A refrigerant jacket (21) for forming a refrigerant accommodating space (61) by combining with an outside of the exhaust pipe to surround a part of the exhaust pipe so as to absorb heat from the exhaust pipe well; A condenser 22 installed above the refrigerant jacket 21 and having a refrigerant circulation passage; A cooling fan 28 installed to provide wind to the condenser 22; A gas pipe 23 for connecting the upper portion of the refrigerant jacket 21 to the upper withdrawal pipe and the condenser 22 with the upper withdrawal pipe; A liquid pipe 24 connecting the refrigerant jacket 21 withdrawal pipe lower and the condenser 22 withdrawal pipe to pass through each other; A gas outlet 26 having a valve installed to discharge internal air at one side of the upper gas pipe 23; A liquid outlet port 25 having a valve installed at one side of a lower portion of the liquid pipe 24 to allow the liquid refrigerant in the cooling system to flow out; A cooling control valve 27 having a temperature control device installed on each of the gas pipe 23 and the liquid pipe 24 so as to adjust the cooling performance; The refrigerant jacket 21 is filled in the space except the condenser 22 in the cooling system refrigerant circulation circuit formed of the refrigerant jacket 21, the gas pipe 23, the condenser 22, and the liquid pipe 24 again. Engine exhaust gas cooling system using a refrigerant vaporization heat, characterized in that (21) is composed of a refrigerant (not shown) that can be boiled by the waste heat received from the exhaust pipe.
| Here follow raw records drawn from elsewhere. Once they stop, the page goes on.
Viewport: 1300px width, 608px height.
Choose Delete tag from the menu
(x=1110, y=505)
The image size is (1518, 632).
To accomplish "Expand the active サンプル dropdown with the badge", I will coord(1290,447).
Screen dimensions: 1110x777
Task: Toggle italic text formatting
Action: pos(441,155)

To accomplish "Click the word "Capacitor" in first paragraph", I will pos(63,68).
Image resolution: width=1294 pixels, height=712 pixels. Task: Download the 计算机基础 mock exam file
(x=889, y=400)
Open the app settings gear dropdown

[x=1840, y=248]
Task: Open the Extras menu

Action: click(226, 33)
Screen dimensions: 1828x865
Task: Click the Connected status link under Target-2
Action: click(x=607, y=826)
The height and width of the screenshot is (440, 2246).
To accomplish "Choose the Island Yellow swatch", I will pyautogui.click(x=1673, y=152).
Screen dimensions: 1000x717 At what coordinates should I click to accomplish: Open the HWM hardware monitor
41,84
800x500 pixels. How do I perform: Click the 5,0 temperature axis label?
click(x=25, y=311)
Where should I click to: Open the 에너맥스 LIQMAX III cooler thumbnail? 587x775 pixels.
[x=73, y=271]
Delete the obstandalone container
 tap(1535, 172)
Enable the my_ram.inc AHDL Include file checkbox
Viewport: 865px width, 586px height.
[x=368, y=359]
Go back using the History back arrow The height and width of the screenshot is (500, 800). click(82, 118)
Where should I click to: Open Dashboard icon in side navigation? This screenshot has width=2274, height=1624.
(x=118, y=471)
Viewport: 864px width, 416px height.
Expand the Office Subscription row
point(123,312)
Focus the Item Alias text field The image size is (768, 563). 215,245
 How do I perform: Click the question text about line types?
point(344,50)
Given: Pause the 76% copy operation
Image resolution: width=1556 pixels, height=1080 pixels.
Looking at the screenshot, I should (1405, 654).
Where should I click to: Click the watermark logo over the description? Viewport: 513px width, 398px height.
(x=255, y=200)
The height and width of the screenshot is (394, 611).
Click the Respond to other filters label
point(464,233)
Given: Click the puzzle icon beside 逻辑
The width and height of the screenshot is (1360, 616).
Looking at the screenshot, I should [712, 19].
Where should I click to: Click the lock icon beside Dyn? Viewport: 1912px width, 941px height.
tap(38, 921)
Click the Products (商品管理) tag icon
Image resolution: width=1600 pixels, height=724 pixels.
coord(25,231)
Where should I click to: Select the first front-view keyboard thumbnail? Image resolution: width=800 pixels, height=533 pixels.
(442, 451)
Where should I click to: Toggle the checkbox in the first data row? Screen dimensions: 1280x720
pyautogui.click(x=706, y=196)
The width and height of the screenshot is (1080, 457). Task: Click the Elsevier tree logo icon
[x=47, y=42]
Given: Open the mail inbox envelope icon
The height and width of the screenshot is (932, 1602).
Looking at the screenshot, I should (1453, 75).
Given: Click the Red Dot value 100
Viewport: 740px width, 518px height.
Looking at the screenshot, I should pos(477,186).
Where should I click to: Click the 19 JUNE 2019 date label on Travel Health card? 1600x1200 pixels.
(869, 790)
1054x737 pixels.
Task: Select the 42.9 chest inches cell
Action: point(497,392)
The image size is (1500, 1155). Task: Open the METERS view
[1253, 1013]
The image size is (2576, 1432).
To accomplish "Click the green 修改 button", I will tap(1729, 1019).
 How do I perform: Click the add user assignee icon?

The engine exhaust gas cooling system according to claim 1, wherein the refrigerant (not shown) is one of water, an antifreeze additive, a freon refrigerant, a natural refrigerant, and a liquefied gas.

2. The engine exhaust gas cooling system according to claim 1, wherein the exhaust pipe is one of the catalytic converter rear exhaust pipe (15) or the catalytic converter front exhaust pipe (13).

The turbine / turbine chamber (31) according to claim 1, further comprising: a turbine / turbine chamber (31) installed in a conduit between the cooling control valve (27) installed in the gas pipe (23) and the condenser (22); An engine exhaust gas cooling system using refrigerant vaporization heat, characterized in that a refrigerant tank (32) is added to the conduit between the cooling control valve (27) and the condenser (22) installed in the liquid pipe (24).